══ SOURCE EXCERPT

Sampling from a probability distribution

When simulating any system with randomness, sampling from a probability distribution is necessary. Usually, you’ll just need to sample from a normal or uniform distribution and thus can use a built-in random number generator. However, for the time when a built-in function does not exist for your distribution, here’s a simple algorithm.

Let’s say you have some probability density function (PDF) \rho(x) on some domain [x_{\min},x_{\max}] and you want to generate a set of numbers that follows this probability law. This is actually very simple to do although those new to the field may not know how. Generally, any programming language or environment has a built-in random number generator for real numbers (up to machine precision) between 0 and 1. Thus, what you want to do is to find a way to transform these random numbers, which are uniformly distributed on the domain [0,1] to the random numbers you want. The first thing to notice is that the cumulative distribution function (CDF) for your PDF, P(x) = \int_{x_{\min}}^x \rho(x') dx' is a function that ranges over the interval [0,1], since it is a probability. Thus, the algorithm is: 1) generate a random number r between o and 1, and 2) plug it into the inverse of P(x). The numbers you get out satisfy your distribution (i.e. P(x)=r \Rightarrow x = P^{-1}(r) ).

If you’re lucky enough to have a closed form expression of the inverse of the CDF P^{-1}(r) then you can just plug the random numbers directly into your function, otherwise you have to do a little more work. If you don’t have a closed form expression for the CDF then you can just solve the equation P(y)-r=0 for x. Newton’s method will generally converge very quickly.  You just loop over the command x = x – (P(x)-r)/rho(x) until you reach the tolerance you want. If you don’t have a closed form expression of the CDF then the simplest way is construct the CDF numerically by computing the N dimensional vector v[j]=\sum_{i=0}^j \rho(ih+x_{\min}) h, for some discretization parameter h such that x_{\max}= Nh+x_{\min} .  If the PDF is defined on the entire real line then you’ll have to decide on what you want the minimum x_{\min} and maximum (through N) x_{\max} to be. If the distribution has thin tails, then you just need to go out until the probability is smaller than your desired error tolerance. You then find the index j such that v[j] is closest to r (i.e. in Julia you could use findmin(abs(v[j]-r))) and your random number is x = hj+x_{\min}.

Here is why the algorithm works. What we are doing is transforming the PDF of r, which we can call u(r), to the desired PDF for x. The transformation we use is r = P(x). Thus, u(r) dr = \rho(x) dx or \rho(x) = u(r) dr/dx. Now, u(r) is just 1 on the interval [0,1] and dr/dx is the PDF of x as expected. Thus, inverting the CDF for uniform random numbers always gives you a new set of random numbers that satisfies the new PDF. Trivial perhaps, but really useful.

Erratum: 2019-04-05.  It was pointed out to me that my algorithm involving direct summation of the CDF had some errors.  I hope they have now been corrected.

════
══ SUPPLIED ENTRIES

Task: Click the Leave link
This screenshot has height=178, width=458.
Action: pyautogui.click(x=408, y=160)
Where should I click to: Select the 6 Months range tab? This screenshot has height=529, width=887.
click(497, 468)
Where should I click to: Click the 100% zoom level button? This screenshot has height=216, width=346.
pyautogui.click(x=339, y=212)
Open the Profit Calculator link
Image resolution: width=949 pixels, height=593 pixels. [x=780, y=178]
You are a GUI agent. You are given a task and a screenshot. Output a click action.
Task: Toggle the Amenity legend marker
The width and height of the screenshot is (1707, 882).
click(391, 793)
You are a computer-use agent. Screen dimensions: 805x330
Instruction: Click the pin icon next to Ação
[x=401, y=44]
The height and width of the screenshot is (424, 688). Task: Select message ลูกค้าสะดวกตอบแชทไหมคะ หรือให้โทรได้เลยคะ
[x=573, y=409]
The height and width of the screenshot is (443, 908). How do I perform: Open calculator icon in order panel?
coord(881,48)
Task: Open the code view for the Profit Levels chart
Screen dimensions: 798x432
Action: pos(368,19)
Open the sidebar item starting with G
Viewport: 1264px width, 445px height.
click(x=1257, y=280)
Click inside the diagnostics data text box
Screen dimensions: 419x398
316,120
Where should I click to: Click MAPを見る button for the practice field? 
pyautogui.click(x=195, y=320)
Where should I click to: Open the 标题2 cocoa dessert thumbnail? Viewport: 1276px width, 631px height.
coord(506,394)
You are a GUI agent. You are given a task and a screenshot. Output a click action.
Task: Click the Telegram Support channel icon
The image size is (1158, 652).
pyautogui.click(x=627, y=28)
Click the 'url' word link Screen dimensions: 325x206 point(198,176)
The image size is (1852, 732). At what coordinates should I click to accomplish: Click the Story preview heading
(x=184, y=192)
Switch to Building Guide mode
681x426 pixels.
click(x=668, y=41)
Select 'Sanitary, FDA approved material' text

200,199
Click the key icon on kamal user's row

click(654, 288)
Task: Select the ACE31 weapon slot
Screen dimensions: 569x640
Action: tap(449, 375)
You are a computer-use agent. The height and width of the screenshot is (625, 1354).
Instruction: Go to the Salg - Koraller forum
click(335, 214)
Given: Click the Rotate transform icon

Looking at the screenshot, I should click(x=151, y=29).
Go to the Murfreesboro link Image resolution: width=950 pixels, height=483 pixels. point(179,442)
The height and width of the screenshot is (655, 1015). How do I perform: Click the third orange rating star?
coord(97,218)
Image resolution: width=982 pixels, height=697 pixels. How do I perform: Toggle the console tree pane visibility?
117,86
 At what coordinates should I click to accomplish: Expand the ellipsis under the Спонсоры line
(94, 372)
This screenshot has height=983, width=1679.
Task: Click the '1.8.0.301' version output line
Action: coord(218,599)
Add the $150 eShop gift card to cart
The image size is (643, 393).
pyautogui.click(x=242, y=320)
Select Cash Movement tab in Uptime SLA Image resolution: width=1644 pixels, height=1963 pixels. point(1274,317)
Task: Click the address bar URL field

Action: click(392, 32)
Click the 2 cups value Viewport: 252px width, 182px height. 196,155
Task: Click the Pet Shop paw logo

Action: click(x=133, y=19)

════

TO BE DONE >>
In the text on sampling from a probability distribution, how far out should you go when the distribution has thin tails?

THE RESPONSE >>
Until the probability is smaller than your desired error tolerance.